HEMOTION Trial: HEMOglobin transfusion threshold in Traumatic brain Injury OptimizatioN

The problem: In Canada, trauma causes more than 15,000 deaths every year. Most deaths are related to traumatic brain injury (TBI). Although the management of TBI patients has improved, mortality remains unacceptably high (20 to 50%), and half of survivors are left with major functional impairment. Current guidelines for the management of TBI are based on limited evidence and practice is highly variable, including strategies to improve brain oxygen delivery such as blood transfusion. Most critically ill patients with TBI will develop anemia, which may decrease oxygen delivered to a fragile traumatized brain. While clinical practice is moving towards transfusing patients at low hemoglobin (Hgb) levels, experts have expressed concerns regarding restrictive strategies and the low level of evidence on which they are based. Indeed, there is concern that anemia might adversely affect clinical outcomes in TBI.

Study hypothesis: We hypothesize that, among critically ill adult patients with TBI, a liberal RBC transfusion strategy (triggered by Hgb ≤100g/L) improves long-term functional outcomes compared to a restrictive strategy (triggered by Hgb ≤70g/L).

Trial design: We are conducting a multicenter international pragmatic open blinded-endpoint (PROBE) randomized trial in critically ill patients with TBI.

Eligibility criteria: We enroll adult patients (≥18 years old) admitted to the ICU with an acute (hospital admission within 24 hours of injury) moderate or severe (Glasgow Coma Score (GCS) ≤12) blunt TBI and a Hb level ≤100 g/L. We exclude patients who receive transfusion after ICU admission, have contraindications or known objection to transfusions or have no fixed address.

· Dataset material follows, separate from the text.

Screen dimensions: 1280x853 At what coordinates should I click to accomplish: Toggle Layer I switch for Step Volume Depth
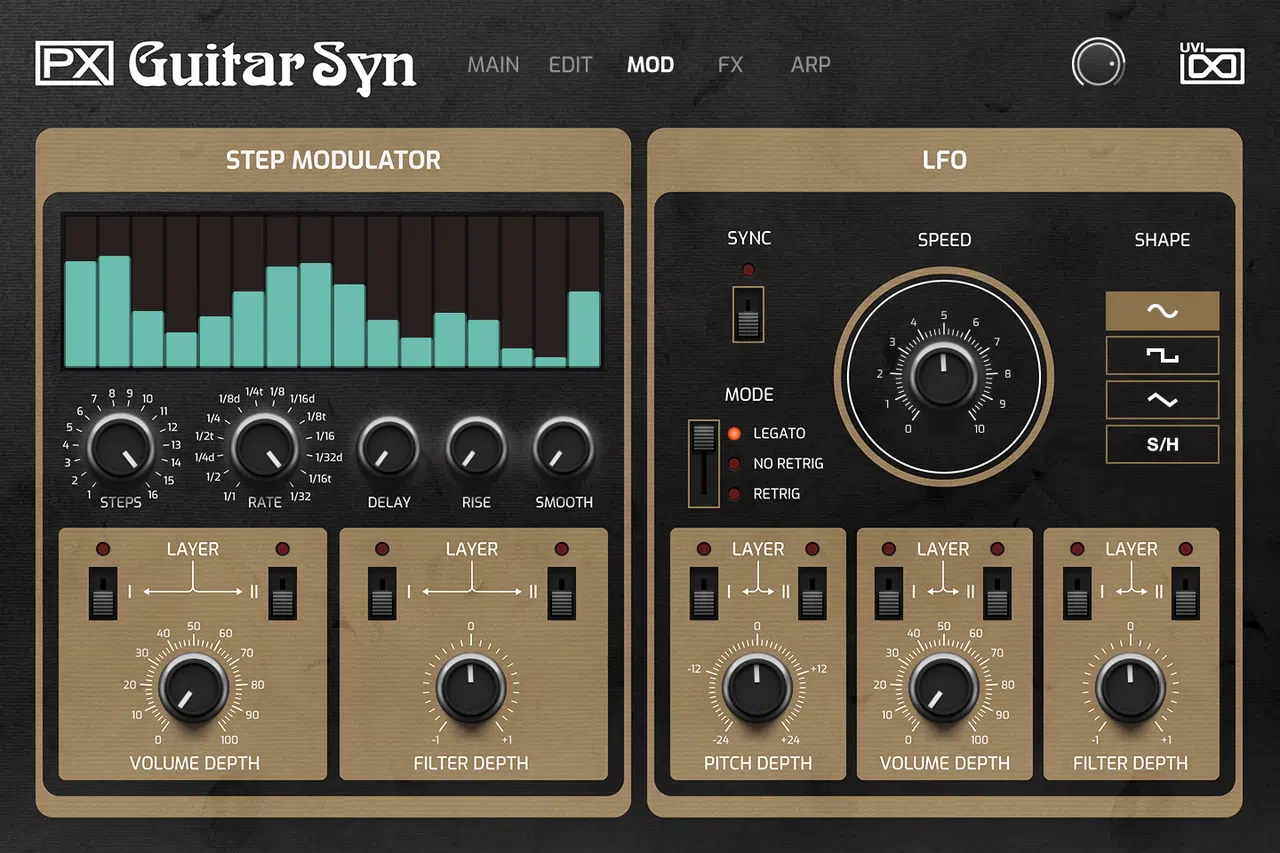pos(103,593)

Interventions: Experimental intervention: liberal transfusion strategy: patients in the liberal transfusion strategy group receive an RBC transfusion if their Hgb is ≤100 g/L. Control intervention: restrictive transfusion strategy: patients in the restrictive transfusion strategy group receive an RBC transfusion only if their Hgb is ≤70 g/L. The trial intervention is initiated within 3 hours in patients meeting the threshold for transfusion in their respective group to avoid prolonged exposure to Hgb levels below this threshold. The allocated transfusion strategy is applied from the time of randomization to death or discharge from the ICU. Methods to minimize biases and ensure feasibility have been put in place.

Primary outcome: We are using the Glasgow Outcome Scale extended (GOSe) to assess neurological outcome at 6 months.1,2 The GOSe scale comprises eight ranking levels from 1 (death, least favorable outcome) to 8 (upper good recovery, most favorable outcome) and is the gold standard outcome measure in TBI.

Secondary outcomes: We are assessing ICU, hospital and 6-month mortality. At 6 months, we measure the Functional Independence Measure (FIM), the quality of life using the EuroQoL 5-Dimension 5-Level (EQ- 5D-5L) (generic scale) and the Quality of Life after Brain Injury (QOLIBRI) (TBI-specific scale), and the self-reported Patient Health Questionnaire (PHQ-9) to evaluate depression.

Tertiary outcomes: We are capturing the number of RBC units transfused in the ICU, lowest daily Hb, infections, duration of mechanical ventilation and ICU and hospital length of stay. We are also assessing complications related to transfusion.

Sample size: We will include 742 adult patients at 34 sites in 4 countries (Canada, UK, France, Brazil).